- What is being asked: An exact reproduction of each record is required.

─── Extracted data

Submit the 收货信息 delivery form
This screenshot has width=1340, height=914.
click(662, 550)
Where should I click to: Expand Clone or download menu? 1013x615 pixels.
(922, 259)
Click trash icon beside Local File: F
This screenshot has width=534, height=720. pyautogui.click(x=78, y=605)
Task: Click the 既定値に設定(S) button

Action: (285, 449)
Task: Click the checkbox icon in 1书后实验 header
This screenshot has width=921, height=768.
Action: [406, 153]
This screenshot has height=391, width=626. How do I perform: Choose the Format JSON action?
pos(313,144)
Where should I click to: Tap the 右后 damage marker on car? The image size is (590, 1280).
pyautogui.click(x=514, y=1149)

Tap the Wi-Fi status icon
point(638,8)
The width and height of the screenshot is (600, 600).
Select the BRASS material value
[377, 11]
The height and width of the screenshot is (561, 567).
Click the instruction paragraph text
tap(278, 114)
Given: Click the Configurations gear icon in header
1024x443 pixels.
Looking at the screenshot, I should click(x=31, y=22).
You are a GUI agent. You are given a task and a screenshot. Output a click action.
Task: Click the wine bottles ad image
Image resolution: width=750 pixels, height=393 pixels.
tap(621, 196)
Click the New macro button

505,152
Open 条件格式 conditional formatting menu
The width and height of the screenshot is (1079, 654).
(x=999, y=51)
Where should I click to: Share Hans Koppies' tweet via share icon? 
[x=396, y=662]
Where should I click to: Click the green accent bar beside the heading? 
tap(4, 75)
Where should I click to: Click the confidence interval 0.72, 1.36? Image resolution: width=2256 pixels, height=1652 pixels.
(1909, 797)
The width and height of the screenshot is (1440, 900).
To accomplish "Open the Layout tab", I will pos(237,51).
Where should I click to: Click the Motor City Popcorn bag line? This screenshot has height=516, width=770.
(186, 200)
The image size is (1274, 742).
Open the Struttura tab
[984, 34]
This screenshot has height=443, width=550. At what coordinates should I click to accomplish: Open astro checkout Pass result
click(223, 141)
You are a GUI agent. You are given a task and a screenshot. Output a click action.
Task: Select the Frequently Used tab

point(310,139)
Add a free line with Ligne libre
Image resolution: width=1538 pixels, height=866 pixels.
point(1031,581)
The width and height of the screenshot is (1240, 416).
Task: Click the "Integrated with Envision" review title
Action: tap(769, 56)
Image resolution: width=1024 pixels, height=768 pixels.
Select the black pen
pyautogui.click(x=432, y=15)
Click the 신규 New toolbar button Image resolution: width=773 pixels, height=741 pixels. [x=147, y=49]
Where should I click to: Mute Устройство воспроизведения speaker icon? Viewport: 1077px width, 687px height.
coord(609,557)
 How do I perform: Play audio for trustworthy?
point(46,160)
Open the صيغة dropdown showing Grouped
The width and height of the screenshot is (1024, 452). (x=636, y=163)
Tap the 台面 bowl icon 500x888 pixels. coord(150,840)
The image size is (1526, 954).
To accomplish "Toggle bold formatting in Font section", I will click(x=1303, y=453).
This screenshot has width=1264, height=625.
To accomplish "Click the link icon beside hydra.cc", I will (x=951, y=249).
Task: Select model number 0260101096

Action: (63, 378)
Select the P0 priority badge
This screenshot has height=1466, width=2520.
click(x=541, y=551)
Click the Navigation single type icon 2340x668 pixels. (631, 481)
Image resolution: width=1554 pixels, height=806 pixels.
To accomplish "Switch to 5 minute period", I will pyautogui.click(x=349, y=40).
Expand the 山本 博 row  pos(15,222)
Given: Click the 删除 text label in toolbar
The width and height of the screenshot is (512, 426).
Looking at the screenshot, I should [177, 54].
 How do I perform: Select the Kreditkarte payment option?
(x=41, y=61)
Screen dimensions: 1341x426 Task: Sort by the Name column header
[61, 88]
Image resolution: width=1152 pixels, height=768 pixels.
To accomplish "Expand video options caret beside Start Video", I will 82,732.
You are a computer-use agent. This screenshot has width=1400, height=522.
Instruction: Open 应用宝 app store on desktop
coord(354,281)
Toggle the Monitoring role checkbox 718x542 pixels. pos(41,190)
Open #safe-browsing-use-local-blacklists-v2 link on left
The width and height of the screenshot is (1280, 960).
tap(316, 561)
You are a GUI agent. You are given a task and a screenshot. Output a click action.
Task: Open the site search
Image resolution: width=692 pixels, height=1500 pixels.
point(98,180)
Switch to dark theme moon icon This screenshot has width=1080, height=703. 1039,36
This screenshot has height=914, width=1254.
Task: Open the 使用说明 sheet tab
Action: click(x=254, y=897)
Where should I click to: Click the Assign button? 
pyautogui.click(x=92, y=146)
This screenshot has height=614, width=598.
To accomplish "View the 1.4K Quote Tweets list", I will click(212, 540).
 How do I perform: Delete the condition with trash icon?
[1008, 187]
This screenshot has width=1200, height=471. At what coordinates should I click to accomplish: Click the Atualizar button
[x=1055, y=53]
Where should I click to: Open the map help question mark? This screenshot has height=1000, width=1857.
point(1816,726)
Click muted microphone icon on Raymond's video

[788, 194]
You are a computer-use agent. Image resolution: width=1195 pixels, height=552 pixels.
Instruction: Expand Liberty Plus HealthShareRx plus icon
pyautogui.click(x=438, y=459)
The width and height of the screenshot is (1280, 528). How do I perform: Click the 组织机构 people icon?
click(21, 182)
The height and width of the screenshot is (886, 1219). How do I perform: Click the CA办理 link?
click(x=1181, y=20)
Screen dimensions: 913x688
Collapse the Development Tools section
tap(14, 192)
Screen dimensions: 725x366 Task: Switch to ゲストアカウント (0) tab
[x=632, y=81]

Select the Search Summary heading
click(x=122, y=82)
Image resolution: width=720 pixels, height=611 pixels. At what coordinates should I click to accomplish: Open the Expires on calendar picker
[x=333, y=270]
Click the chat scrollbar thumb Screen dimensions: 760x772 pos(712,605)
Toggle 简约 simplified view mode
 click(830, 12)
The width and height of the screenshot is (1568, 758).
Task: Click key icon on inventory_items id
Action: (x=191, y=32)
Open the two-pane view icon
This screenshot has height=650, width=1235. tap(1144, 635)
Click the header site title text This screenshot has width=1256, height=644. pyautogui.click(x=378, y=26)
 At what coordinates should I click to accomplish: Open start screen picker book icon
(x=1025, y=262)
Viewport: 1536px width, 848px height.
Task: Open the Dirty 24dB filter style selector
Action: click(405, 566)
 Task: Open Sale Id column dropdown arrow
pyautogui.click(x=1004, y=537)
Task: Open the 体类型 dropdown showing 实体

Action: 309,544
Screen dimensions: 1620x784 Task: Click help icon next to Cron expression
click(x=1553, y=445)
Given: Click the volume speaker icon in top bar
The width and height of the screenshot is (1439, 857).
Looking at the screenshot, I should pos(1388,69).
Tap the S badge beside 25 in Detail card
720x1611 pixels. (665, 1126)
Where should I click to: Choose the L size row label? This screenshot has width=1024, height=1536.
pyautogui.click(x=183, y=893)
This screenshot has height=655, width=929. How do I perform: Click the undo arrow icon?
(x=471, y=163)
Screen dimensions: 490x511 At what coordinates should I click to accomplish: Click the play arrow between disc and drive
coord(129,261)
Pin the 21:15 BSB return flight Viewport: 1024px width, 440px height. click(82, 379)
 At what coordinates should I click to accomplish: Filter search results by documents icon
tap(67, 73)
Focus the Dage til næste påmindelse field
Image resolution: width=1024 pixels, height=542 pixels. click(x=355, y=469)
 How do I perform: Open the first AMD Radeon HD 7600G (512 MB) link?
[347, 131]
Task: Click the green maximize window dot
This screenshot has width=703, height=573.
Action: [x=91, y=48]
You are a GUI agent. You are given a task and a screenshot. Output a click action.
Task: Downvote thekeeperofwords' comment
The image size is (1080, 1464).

──────

- Answer to the exercise:
Submit the 收货信息 delivery form
This screenshot has width=1340, height=914.
click(662, 550)
Where should I click to: Expand Clone or download menu? 1013x615 pixels.
(922, 259)
Click trash icon beside Local File: F
This screenshot has width=534, height=720. pyautogui.click(x=78, y=605)
Task: Click the 既定値に設定(S) button

Action: (285, 449)
Task: Click the checkbox icon in 1书后实验 header
This screenshot has width=921, height=768.
Action: [406, 153]
This screenshot has height=391, width=626. How do I perform: Choose the Format JSON action?
pos(313,144)
Where should I click to: Tap the 右后 damage marker on car? The image size is (590, 1280).
pyautogui.click(x=514, y=1149)

Tap the Wi-Fi status icon
point(638,8)
The width and height of the screenshot is (600, 600).
Select the BRASS material value
[377, 11]
The height and width of the screenshot is (561, 567).
Click the instruction paragraph text
tap(278, 114)
Given: Click the Configurations gear icon in header
1024x443 pixels.
Looking at the screenshot, I should click(x=31, y=22).
You are a GUI agent. You are given a task and a screenshot. Output a click action.
Task: Click the wine bottles ad image
Image resolution: width=750 pixels, height=393 pixels.
tap(621, 196)
Click the New macro button

505,152
Open 条件格式 conditional formatting menu
The width and height of the screenshot is (1079, 654).
(x=999, y=51)
Where should I click to: Share Hans Koppies' tweet via share icon? 
[x=396, y=662]
Where should I click to: Click the green accent bar beside the heading? 
tap(4, 75)
Where should I click to: Click the confidence interval 0.72, 1.36? Image resolution: width=2256 pixels, height=1652 pixels.
(1909, 797)
The width and height of the screenshot is (1440, 900).
To accomplish "Open the Layout tab", I will pos(237,51).
Where should I click to: Click the Motor City Popcorn bag line? This screenshot has height=516, width=770.
(186, 200)
The image size is (1274, 742).
Open the Struttura tab
[984, 34]
This screenshot has height=443, width=550. At what coordinates should I click to accomplish: Open astro checkout Pass result
click(223, 141)
You are a GUI agent. You are given a task and a screenshot. Output a click action.
Task: Select the Frequently Used tab

point(310,139)
Add a free line with Ligne libre
Image resolution: width=1538 pixels, height=866 pixels.
point(1031,581)
The width and height of the screenshot is (1240, 416).
Task: Click the "Integrated with Envision" review title
Action: tap(769, 56)
Image resolution: width=1024 pixels, height=768 pixels.
Select the black pen
pyautogui.click(x=432, y=15)
Click the 신규 New toolbar button Image resolution: width=773 pixels, height=741 pixels. [x=147, y=49]
Where should I click to: Mute Устройство воспроизведения speaker icon? Viewport: 1077px width, 687px height.
coord(609,557)
 How do I perform: Play audio for trustworthy?
point(46,160)
Open the صيغة dropdown showing Grouped
The width and height of the screenshot is (1024, 452). (x=636, y=163)
Tap the 台面 bowl icon 500x888 pixels. coord(150,840)
The image size is (1526, 954).
To accomplish "Toggle bold formatting in Font section", I will click(x=1303, y=453).
This screenshot has width=1264, height=625.
To accomplish "Click the link icon beside hydra.cc", I will (x=951, y=249).
Task: Select model number 0260101096

Action: (63, 378)
Select the P0 priority badge
This screenshot has height=1466, width=2520.
click(x=541, y=551)
Click the Navigation single type icon 2340x668 pixels. (631, 481)
Image resolution: width=1554 pixels, height=806 pixels.
To accomplish "Switch to 5 minute period", I will pyautogui.click(x=349, y=40).
Expand the 山本 博 row  pos(15,222)
Given: Click the 删除 text label in toolbar
The width and height of the screenshot is (512, 426).
Looking at the screenshot, I should [177, 54].
 How do I perform: Select the Kreditkarte payment option?
(x=41, y=61)
Screen dimensions: 1341x426 Task: Sort by the Name column header
[61, 88]
Image resolution: width=1152 pixels, height=768 pixels.
To accomplish "Expand video options caret beside Start Video", I will 82,732.
You are a computer-use agent. This screenshot has width=1400, height=522.
Instruction: Open 应用宝 app store on desktop
coord(354,281)
Toggle the Monitoring role checkbox 718x542 pixels. pos(41,190)
Open #safe-browsing-use-local-blacklists-v2 link on left
The width and height of the screenshot is (1280, 960).
tap(316, 561)
You are a GUI agent. You are given a task and a screenshot. Output a click action.
Task: Open the site search
Image resolution: width=692 pixels, height=1500 pixels.
point(98,180)
Switch to dark theme moon icon This screenshot has width=1080, height=703. 1039,36
This screenshot has height=914, width=1254.
Task: Open the 使用说明 sheet tab
Action: click(x=254, y=897)
Where should I click to: Click the Assign button? 
pyautogui.click(x=92, y=146)
This screenshot has height=614, width=598.
To accomplish "View the 1.4K Quote Tweets list", I will click(212, 540).
 How do I perform: Delete the condition with trash icon?
[1008, 187]
This screenshot has width=1200, height=471. At what coordinates should I click to accomplish: Click the Atualizar button
[x=1055, y=53]
Where should I click to: Open the map help question mark? This screenshot has height=1000, width=1857.
point(1816,726)
Click muted microphone icon on Raymond's video

[788, 194]
You are a computer-use agent. Image resolution: width=1195 pixels, height=552 pixels.
Instruction: Expand Liberty Plus HealthShareRx plus icon
pyautogui.click(x=438, y=459)
The width and height of the screenshot is (1280, 528). How do I perform: Click the 组织机构 people icon?
click(21, 182)
The height and width of the screenshot is (886, 1219). How do I perform: Click the CA办理 link?
click(x=1181, y=20)
Screen dimensions: 913x688
Collapse the Development Tools section
tap(14, 192)
Screen dimensions: 725x366 Task: Switch to ゲストアカウント (0) tab
[x=632, y=81]

Select the Search Summary heading
click(x=122, y=82)
Image resolution: width=720 pixels, height=611 pixels. At what coordinates should I click to accomplish: Open the Expires on calendar picker
[x=333, y=270]
Click the chat scrollbar thumb Screen dimensions: 760x772 pos(712,605)
Toggle 简约 simplified view mode
 click(830, 12)
The width and height of the screenshot is (1568, 758).
Task: Click key icon on inventory_items id
Action: (x=191, y=32)
Open the two-pane view icon
This screenshot has height=650, width=1235. tap(1144, 635)
Click the header site title text This screenshot has width=1256, height=644. pyautogui.click(x=378, y=26)
 At what coordinates should I click to accomplish: Open start screen picker book icon
(x=1025, y=262)
Viewport: 1536px width, 848px height.
Task: Open the Dirty 24dB filter style selector
Action: click(405, 566)
 Task: Open Sale Id column dropdown arrow
pyautogui.click(x=1004, y=537)
Task: Open the 体类型 dropdown showing 实体

Action: 309,544
Screen dimensions: 1620x784 Task: Click help icon next to Cron expression
click(x=1553, y=445)
Given: Click the volume speaker icon in top bar
The width and height of the screenshot is (1439, 857).
Looking at the screenshot, I should pos(1388,69).
Tap the S badge beside 25 in Detail card
720x1611 pixels. (665, 1126)
Where should I click to: Choose the L size row label? This screenshot has width=1024, height=1536.
pyautogui.click(x=183, y=893)
This screenshot has height=655, width=929. How do I perform: Click the undo arrow icon?
(x=471, y=163)
Screen dimensions: 490x511 At what coordinates should I click to accomplish: Click the play arrow between disc and drive
coord(129,261)
Pin the 21:15 BSB return flight Viewport: 1024px width, 440px height. click(82, 379)
 At what coordinates should I click to accomplish: Filter search results by documents icon
tap(67, 73)
Focus the Dage til næste påmindelse field
Image resolution: width=1024 pixels, height=542 pixels. click(x=355, y=469)
 How do I perform: Open the first AMD Radeon HD 7600G (512 MB) link?
[347, 131]
Task: Click the green maximize window dot
This screenshot has width=703, height=573.
Action: [x=91, y=48]
You are a GUI agent. You are given a task and a screenshot. Output a click action.
Task: Downvote thekeeperofwords' comment
The image size is (1080, 1464).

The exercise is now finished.